WRITTEN EXERCISE: Can you copy every row below word for word, with nothing changed?

Item-finding records
------------------------------------------------
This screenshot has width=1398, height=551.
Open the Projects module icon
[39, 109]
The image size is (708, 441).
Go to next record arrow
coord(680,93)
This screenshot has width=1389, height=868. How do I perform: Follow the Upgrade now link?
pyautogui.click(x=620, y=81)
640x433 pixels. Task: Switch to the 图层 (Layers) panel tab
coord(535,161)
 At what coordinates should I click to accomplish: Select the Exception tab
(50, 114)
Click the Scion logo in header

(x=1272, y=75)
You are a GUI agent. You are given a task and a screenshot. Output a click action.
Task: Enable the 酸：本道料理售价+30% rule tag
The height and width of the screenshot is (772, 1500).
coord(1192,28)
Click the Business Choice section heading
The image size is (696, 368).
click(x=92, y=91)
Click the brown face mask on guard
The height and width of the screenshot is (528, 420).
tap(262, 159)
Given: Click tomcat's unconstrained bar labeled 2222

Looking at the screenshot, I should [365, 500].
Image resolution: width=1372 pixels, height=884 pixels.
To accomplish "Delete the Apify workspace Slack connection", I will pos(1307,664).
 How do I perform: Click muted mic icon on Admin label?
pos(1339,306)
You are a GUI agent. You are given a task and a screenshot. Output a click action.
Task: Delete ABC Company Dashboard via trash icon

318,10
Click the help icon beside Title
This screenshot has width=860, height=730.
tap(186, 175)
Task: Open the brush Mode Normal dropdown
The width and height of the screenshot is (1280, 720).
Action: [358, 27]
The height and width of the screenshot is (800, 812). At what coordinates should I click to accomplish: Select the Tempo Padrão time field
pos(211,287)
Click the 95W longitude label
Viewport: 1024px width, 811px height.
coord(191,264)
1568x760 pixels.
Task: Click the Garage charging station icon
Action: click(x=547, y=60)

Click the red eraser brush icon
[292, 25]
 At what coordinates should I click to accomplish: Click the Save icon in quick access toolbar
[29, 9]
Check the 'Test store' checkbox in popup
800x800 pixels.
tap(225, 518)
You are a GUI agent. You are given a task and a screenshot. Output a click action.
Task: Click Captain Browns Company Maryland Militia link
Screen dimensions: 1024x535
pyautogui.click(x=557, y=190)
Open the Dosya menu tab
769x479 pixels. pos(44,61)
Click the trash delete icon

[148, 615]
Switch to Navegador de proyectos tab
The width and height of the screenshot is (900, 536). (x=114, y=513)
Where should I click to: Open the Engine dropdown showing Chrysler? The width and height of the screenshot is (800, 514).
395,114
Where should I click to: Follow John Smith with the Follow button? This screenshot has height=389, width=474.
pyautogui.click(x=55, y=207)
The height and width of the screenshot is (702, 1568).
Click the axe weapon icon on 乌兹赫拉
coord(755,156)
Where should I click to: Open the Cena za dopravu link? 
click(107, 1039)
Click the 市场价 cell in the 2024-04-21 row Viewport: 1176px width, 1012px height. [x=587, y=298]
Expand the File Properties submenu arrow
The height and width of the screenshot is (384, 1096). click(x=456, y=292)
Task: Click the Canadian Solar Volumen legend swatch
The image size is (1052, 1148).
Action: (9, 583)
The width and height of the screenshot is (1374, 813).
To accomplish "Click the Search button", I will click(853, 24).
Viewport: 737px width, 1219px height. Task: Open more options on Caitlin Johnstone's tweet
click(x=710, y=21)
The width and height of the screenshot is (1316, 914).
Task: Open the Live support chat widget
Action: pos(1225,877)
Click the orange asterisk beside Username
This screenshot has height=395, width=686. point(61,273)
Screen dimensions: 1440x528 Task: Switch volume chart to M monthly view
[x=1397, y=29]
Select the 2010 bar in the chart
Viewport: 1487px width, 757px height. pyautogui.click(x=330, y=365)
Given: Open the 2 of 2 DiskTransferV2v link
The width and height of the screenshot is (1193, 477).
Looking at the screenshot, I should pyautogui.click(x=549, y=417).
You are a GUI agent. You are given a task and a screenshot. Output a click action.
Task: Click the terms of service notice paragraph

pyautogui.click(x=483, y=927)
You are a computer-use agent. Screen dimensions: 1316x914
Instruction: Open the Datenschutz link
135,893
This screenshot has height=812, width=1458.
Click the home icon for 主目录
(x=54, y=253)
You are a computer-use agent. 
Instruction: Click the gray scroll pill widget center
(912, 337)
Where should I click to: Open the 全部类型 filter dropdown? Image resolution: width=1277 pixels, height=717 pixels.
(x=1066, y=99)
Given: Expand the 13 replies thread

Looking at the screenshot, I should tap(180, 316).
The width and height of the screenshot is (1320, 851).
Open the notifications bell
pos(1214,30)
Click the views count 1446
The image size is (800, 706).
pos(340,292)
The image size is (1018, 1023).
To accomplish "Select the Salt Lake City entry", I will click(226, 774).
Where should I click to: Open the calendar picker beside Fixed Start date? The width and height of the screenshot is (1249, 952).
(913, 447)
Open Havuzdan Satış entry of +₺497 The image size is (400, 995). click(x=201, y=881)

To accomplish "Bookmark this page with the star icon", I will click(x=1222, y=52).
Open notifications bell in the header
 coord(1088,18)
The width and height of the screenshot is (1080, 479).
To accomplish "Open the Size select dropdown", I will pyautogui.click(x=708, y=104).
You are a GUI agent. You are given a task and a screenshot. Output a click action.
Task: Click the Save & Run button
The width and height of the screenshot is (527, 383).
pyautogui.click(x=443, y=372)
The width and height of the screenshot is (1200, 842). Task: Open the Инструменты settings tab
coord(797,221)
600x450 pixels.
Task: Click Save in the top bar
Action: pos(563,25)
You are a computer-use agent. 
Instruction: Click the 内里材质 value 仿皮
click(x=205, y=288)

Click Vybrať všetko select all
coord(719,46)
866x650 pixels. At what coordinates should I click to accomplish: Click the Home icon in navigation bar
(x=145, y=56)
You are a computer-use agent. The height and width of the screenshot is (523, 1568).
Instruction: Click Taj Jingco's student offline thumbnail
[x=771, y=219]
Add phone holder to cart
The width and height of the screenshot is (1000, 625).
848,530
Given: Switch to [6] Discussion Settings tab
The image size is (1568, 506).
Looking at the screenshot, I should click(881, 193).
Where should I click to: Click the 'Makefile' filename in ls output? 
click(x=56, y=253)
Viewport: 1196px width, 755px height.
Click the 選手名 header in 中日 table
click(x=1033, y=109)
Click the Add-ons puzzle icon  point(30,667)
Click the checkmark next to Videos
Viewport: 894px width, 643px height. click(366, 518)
------------------------------------------------
RESPONSE BELOW:
This screenshot has width=1398, height=551.
Open the Projects module icon
[39, 109]
The image size is (708, 441).
Go to next record arrow
coord(680,93)
This screenshot has width=1389, height=868. How do I perform: Follow the Upgrade now link?
pyautogui.click(x=620, y=81)
640x433 pixels. Task: Switch to the 图层 (Layers) panel tab
coord(535,161)
 At what coordinates should I click to accomplish: Select the Exception tab
(50, 114)
Click the Scion logo in header

(x=1272, y=75)
You are a GUI agent. You are given a task and a screenshot. Output a click action.
Task: Enable the 酸：本道料理售价+30% rule tag
The height and width of the screenshot is (772, 1500).
coord(1192,28)
Click the Business Choice section heading
The image size is (696, 368).
click(x=92, y=91)
Click the brown face mask on guard
The height and width of the screenshot is (528, 420).
tap(262, 159)
Given: Click tomcat's unconstrained bar labeled 2222

Looking at the screenshot, I should [365, 500].
Image resolution: width=1372 pixels, height=884 pixels.
To accomplish "Delete the Apify workspace Slack connection", I will pos(1307,664).
 How do I perform: Click muted mic icon on Admin label?
pos(1339,306)
You are a GUI agent. You are given a task and a screenshot. Output a click action.
Task: Delete ABC Company Dashboard via trash icon

318,10
Click the help icon beside Title
This screenshot has width=860, height=730.
tap(186, 175)
Task: Open the brush Mode Normal dropdown
The width and height of the screenshot is (1280, 720).
Action: [358, 27]
The height and width of the screenshot is (800, 812). At what coordinates should I click to accomplish: Select the Tempo Padrão time field
pos(211,287)
Click the 95W longitude label
Viewport: 1024px width, 811px height.
coord(191,264)
1568x760 pixels.
Task: Click the Garage charging station icon
Action: click(x=547, y=60)

Click the red eraser brush icon
[292, 25]
 At what coordinates should I click to accomplish: Click the Save icon in quick access toolbar
[29, 9]
Check the 'Test store' checkbox in popup
800x800 pixels.
tap(225, 518)
You are a GUI agent. You are given a task and a screenshot. Output a click action.
Task: Click Captain Browns Company Maryland Militia link
Screen dimensions: 1024x535
pyautogui.click(x=557, y=190)
Open the Dosya menu tab
769x479 pixels. pos(44,61)
Click the trash delete icon

[148, 615]
Switch to Navegador de proyectos tab
The width and height of the screenshot is (900, 536). (x=114, y=513)
Where should I click to: Open the Engine dropdown showing Chrysler? The width and height of the screenshot is (800, 514).
395,114
Where should I click to: Follow John Smith with the Follow button? This screenshot has height=389, width=474.
pyautogui.click(x=55, y=207)
The height and width of the screenshot is (702, 1568).
Click the axe weapon icon on 乌兹赫拉
coord(755,156)
Where should I click to: Open the Cena za dopravu link? 
click(107, 1039)
Click the 市场价 cell in the 2024-04-21 row Viewport: 1176px width, 1012px height. [x=587, y=298]
Expand the File Properties submenu arrow
The height and width of the screenshot is (384, 1096). click(x=456, y=292)
Task: Click the Canadian Solar Volumen legend swatch
The image size is (1052, 1148).
Action: (9, 583)
The width and height of the screenshot is (1374, 813).
To accomplish "Click the Search button", I will click(853, 24).
Viewport: 737px width, 1219px height. Task: Open more options on Caitlin Johnstone's tweet
click(x=710, y=21)
The width and height of the screenshot is (1316, 914).
Task: Open the Live support chat widget
Action: pos(1225,877)
Click the orange asterisk beside Username
This screenshot has height=395, width=686. point(61,273)
Screen dimensions: 1440x528 Task: Switch volume chart to M monthly view
[x=1397, y=29]
Select the 2010 bar in the chart
Viewport: 1487px width, 757px height. pyautogui.click(x=330, y=365)
Given: Open the 2 of 2 DiskTransferV2v link
The width and height of the screenshot is (1193, 477).
Looking at the screenshot, I should pyautogui.click(x=549, y=417).
You are a GUI agent. You are given a task and a screenshot. Output a click action.
Task: Click the terms of service notice paragraph

pyautogui.click(x=483, y=927)
You are a computer-use agent. Screen dimensions: 1316x914
Instruction: Open the Datenschutz link
135,893
This screenshot has height=812, width=1458.
Click the home icon for 主目录
(x=54, y=253)
You are a computer-use agent. 
Instruction: Click the gray scroll pill widget center
(912, 337)
Where should I click to: Open the 全部类型 filter dropdown? Image resolution: width=1277 pixels, height=717 pixels.
(x=1066, y=99)
Given: Expand the 13 replies thread

Looking at the screenshot, I should tap(180, 316).
The width and height of the screenshot is (1320, 851).
Open the notifications bell
pos(1214,30)
Click the views count 1446
The image size is (800, 706).
pos(340,292)
The image size is (1018, 1023).
To accomplish "Select the Salt Lake City entry", I will click(226, 774).
Where should I click to: Open the calendar picker beside Fixed Start date? The width and height of the screenshot is (1249, 952).
(913, 447)
Open Havuzdan Satış entry of +₺497 The image size is (400, 995). click(x=201, y=881)

To accomplish "Bookmark this page with the star icon", I will click(x=1222, y=52).
Open notifications bell in the header
 coord(1088,18)
The width and height of the screenshot is (1080, 479).
To accomplish "Open the Size select dropdown", I will pyautogui.click(x=708, y=104).
You are a GUI agent. You are given a task and a screenshot. Output a click action.
Task: Click the Save & Run button
The width and height of the screenshot is (527, 383).
pyautogui.click(x=443, y=372)
The width and height of the screenshot is (1200, 842). Task: Open the Инструменты settings tab
coord(797,221)
600x450 pixels.
Task: Click Save in the top bar
Action: pos(563,25)
You are a computer-use agent. 
Instruction: Click the 内里材质 value 仿皮
click(x=205, y=288)

Click Vybrať všetko select all
coord(719,46)
866x650 pixels. At what coordinates should I click to accomplish: Click the Home icon in navigation bar
(x=145, y=56)
You are a computer-use agent. The height and width of the screenshot is (523, 1568).
Instruction: Click Taj Jingco's student offline thumbnail
[x=771, y=219]
Add phone holder to cart
The width and height of the screenshot is (1000, 625).
848,530
Given: Switch to [6] Discussion Settings tab
The image size is (1568, 506).
Looking at the screenshot, I should click(881, 193).
Where should I click to: Click the 'Makefile' filename in ls output? 
click(x=56, y=253)
Viewport: 1196px width, 755px height.
Click the 選手名 header in 中日 table
click(x=1033, y=109)
Click the Add-ons puzzle icon  point(30,667)
Click the checkmark next to Videos
Viewport: 894px width, 643px height. click(366, 518)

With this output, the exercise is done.